Charles Thacher ’63, Angling Books: A Guide for Collectors (Far Hills, N.J.: Meadow Run Pr., 2006). Although published several years ago, this impressive bibliographic work was only recently brought to our attention. Handsomely bound and containing physical descriptions, with estimated values, of some 15,000 books, both fiction and nonfiction, related to recreational fishing, it also provides information on availability. After his consulting business was sold in 1999, Charles Thacher, an enthusiastic angler, became hooked on collecting books on the subject, which in turn led to this 600-page bibliography, the product of much painstaking research. Specialized bibliographies may have a limited readership, but their ultimate value is beyond estimate.

Sarah J. Maas ’08 and Meagan “Meg” Spooner ’07 first met at Hamilton when both took a creative writing course focused on fiction in the spring of 2007. Maas was majoring in creative writing with a minor in religious studies, and Spooner concentrated in theatre with an emphasis on playwriting. They became fast friends, and their friendship has survived and flourished through their postgraduate years despite geographical distance: Maas is now in Southern California and Spooner is in Northern Virginia.

The two have something else in common besides mutual friendship, for both are the authors of young adult fantasy novels that were published this year. In addition, both of their debut efforts have been exceedingly well received and have generated quite a fan following.

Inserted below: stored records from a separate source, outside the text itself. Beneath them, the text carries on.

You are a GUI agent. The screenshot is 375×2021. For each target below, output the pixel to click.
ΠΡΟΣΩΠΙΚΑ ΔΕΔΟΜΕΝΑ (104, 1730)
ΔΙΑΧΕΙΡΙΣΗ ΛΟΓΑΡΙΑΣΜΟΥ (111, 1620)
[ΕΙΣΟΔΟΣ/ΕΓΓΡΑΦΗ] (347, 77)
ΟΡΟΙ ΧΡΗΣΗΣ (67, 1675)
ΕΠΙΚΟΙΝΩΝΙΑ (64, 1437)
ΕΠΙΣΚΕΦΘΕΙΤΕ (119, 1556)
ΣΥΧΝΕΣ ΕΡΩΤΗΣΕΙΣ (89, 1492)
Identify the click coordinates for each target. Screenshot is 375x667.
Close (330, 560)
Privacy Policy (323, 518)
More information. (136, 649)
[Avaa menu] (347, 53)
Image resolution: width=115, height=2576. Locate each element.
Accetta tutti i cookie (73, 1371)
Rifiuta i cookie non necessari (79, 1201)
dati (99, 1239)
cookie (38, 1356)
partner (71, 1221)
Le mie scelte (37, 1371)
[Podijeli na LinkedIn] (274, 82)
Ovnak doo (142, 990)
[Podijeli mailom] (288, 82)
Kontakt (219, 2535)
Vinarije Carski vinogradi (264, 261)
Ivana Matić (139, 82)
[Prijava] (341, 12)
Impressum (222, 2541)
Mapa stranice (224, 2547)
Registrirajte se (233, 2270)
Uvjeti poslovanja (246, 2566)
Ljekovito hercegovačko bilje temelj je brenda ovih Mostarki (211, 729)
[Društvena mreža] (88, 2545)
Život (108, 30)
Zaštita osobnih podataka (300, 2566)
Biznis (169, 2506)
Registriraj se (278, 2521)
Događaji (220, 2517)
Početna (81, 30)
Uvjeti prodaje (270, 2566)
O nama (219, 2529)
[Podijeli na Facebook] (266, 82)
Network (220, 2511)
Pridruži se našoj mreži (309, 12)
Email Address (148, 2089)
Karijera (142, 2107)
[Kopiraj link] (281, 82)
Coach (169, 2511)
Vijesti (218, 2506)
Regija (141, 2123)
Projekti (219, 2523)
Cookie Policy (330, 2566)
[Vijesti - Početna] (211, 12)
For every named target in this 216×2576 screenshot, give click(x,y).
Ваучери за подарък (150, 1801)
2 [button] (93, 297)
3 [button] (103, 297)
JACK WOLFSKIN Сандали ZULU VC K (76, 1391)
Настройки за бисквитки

Maas’ Throne of Glass (New York: Bloomsbury, 2012) has been hailed as “an epic tale with all the romance of your favorite fairy tale,” with a little bit of magic and lots of plot twists thrown in. Its central character, the compellingly delineated heroine Celaena, is an 18-year-old, trained as an assassin. She inhabits an ingeniously ­created fantasy world that, in the words of Kirkus Review, “evokes a rich alternate universe with a spitfire young woman as its brightest star.”
New York native Maas first conceived of the idea for the story that eventuated in Throne of Glass when she was 16. Early versions of it, published online, resulted in a host of fans. Now that the finished ­version is in print, her fans no doubt look forward to more from her remarkably imaginative pen.

In the meantime, Spooner’s Skylark ­(Minneapolis: Carolrhoda Lab, 2012) was on its way to press and publication in October. Like Throne of Glass, it is a ­fantasy novel with an intrepid heroine, Lark Ainsley, but the world she inhabits is more dystopian, filled with fear and foreboding. In well-crafted prose, it transports the reader into a scary future world of “magic and danger,” which has been described by one reader as “multi-layered and darkly fascinating.”

Spooner, who has ­traveled around the globe with her family and even spent a few years living in Australia, has now settled down in Virginia, where she continues to write. She, too, has developed quite a following, as reflected in rave reviews on the Internet.